Eve gelince doğruca mutfağa gittim.

Sultan'a,

'Tost yap bana,' dedim. 'Yarım ekmeğe.'

'Yarım ekmeğe?'

'Aynen.'

'Ekmeğe yağı bol sür. Salça da sür. Tostu ben salçalı seviyorum. Varsa salam, sucuk da koy.'

'Salam, sucuk?'

'Aynen.'

'Tost most yok! Ne tostu!' dedi Sultan. 'Salamlı, sucuklu, yarım ekmeğe, bol yağlı!... Nereden çıkarıyorsun bunları? Yarım ekmek yiyecekmiş! Ye ye kilo al!

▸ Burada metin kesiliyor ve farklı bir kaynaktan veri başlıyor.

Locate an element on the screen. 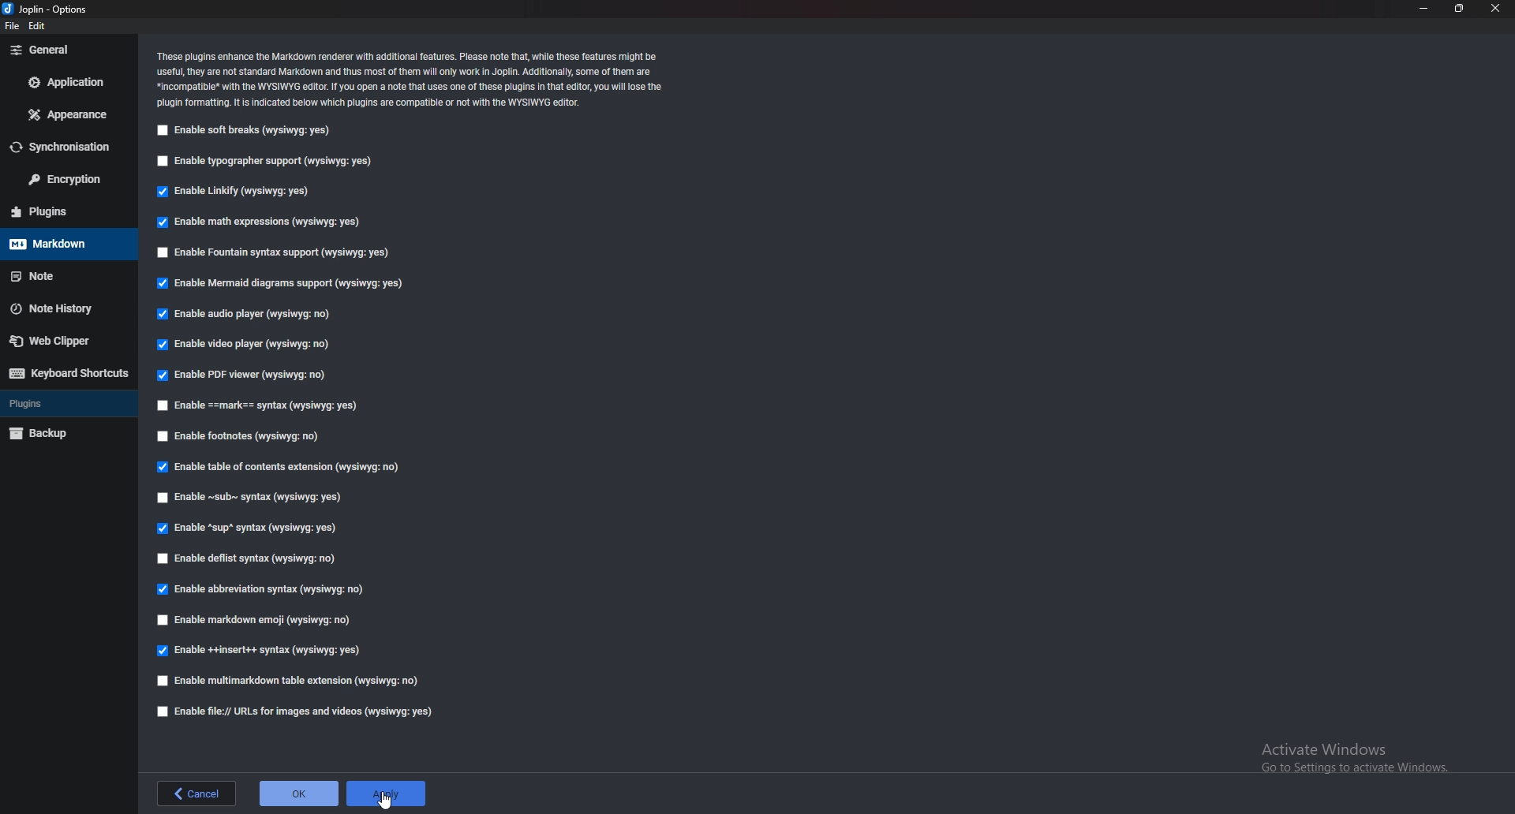 This screenshot has width=1515, height=814. Activate Windows
Go to Settings to activate Windows. is located at coordinates (1347, 755).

Kalp, tansiyon, şeker hastası ol ondan sonra!'

***

Mutluluk, mutlu olmak başka bir şey…

Öyle edebiyat yapmaya, mutluluğun ne olup ne olmadığını uzun uzun anlatmaya; Abidin'e sormaya, 'Mutluluğun resmini yapabilir misin sen Abidin?' falan demeye lüzum yok!

Mutluluk, mutlu olmak başka bir şey!

Bambaşka bir şey!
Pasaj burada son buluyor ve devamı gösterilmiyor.